Burgemeester en wethouders kunnen het plan wijzigen in die zin dat:

  • a. de situering en de vorm van de op de verbeelding aangegeven bouwvlakken worden gewijzigd, mits:
    • 1. de oppervlakte van het bouwvlak niet toeneemt;
    • 2. de geluidbelasting vanwege het wegverkeer van geluidgevoelige gebouwen niet hoger zal zijn dan de daarvoor geldende voorkeursgrenswaarde, of een verkregen hogere grenswaarde;
    • 3. geen onevenredige aantasting plaatsvindt van de woonsituatie, het straat-, bebouwings- en landschapsbeeld, de verkeersveiligheid, de sociale veiligheid, de milieusituatie en de gebruiksmogelijkheden van de aangrenzende gronden.
  • b. de bestemming ter plaatse van de aanduiding 'agrarisch bedrijf' wordt gewijzigd in de bestemming Wonen - 4, met dien verstande dat:
    • 1. het aantal zelfstandige wooneenheden niet meer dan 2 zal bedragen en de oppervlakte per wooneenheid niet meer dan 200 m2 bedraagt, tenzij de bestaande oppervlakte van de wooneenheid groter is. Dan geldt de bestaande oppervlakte;
    • 2. de woonfunctie beperkt blijft tot het bestaande hoofdgebouw, behoudens geringe uitwendige aanpassingen;
    • 3. de gehele aanduiding 'agrarisch bedrijf' van de verbeelding wordt gehaald;
    • 4. het bepaalde in artikel 18 van overeenkomstige toepassing is.

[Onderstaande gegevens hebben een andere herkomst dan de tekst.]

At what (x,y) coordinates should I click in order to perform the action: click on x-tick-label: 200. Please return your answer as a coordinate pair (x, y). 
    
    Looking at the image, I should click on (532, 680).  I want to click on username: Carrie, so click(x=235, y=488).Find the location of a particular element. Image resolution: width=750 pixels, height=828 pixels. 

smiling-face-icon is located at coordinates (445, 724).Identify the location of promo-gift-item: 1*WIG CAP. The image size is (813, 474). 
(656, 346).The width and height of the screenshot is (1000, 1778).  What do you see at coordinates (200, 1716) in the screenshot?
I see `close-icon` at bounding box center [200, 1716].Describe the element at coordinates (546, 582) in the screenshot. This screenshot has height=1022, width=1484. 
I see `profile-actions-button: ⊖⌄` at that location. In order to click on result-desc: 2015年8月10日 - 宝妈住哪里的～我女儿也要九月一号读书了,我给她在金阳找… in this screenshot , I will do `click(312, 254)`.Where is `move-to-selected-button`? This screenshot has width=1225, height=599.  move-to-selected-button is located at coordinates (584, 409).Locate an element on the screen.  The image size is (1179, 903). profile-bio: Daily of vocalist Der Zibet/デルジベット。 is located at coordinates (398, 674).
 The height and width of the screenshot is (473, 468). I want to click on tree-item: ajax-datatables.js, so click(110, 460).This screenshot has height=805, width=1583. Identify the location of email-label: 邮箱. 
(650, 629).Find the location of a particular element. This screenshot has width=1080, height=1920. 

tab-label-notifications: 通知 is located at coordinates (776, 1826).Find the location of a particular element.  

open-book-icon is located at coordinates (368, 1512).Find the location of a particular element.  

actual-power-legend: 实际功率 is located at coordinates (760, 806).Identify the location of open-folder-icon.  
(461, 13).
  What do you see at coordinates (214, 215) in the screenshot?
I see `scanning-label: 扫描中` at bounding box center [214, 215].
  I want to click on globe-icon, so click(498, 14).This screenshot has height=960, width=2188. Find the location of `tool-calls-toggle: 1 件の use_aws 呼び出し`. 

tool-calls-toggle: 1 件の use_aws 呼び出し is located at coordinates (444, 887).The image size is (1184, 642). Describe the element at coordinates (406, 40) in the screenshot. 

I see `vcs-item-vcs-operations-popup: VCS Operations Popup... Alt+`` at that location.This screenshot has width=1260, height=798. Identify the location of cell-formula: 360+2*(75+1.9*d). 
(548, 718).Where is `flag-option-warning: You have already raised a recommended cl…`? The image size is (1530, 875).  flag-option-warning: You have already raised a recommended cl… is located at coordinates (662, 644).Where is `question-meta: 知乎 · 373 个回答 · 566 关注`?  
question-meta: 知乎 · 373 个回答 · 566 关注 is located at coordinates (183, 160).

  • c. de bestemming voor zover grenzend aan de Middelberterweg wordt gewijzigd in de bestemming Wonen - 3, met dien verstande dat:
    • 1. de wijzigingsbevoegdheid uitsluitend wordt toegepast in de zoekgebieden zoals genoemd in de Nota Lintdorpen en Ruischerbrug en opgenomen in bijlage 1 bij de regels;
    • 2. de geprojecteerde woning(en) op de Middelberterweg georiënteerd zijn;
    • 3. het perceel/de percelen waarop de woningen worden geprojecteerd een minimale breedte van 15 meter krijgen;
    • 4. de geprojecteerde woningen een minimale oppervlakte van 150 en een maximale oppervlakte van 250 m2 krijgen;
    • 5. het bepaalde in artikel 17 van overeenkomstige toepassing is;
  • d. de bestemming wordt gewijzigd in de bestemming Maatschappelijk, met dien verstande dat:
    • 1. deze functie in de bestaande bebouwing uitgeoefend worden;
    • 2. de aanduiding 'agrarisch bedrijf' (gedeeltelijk) van de kaart wordt verwijderd.

Het gestelde in lid 4.3 is hierbij van overeenkomstige toepassing.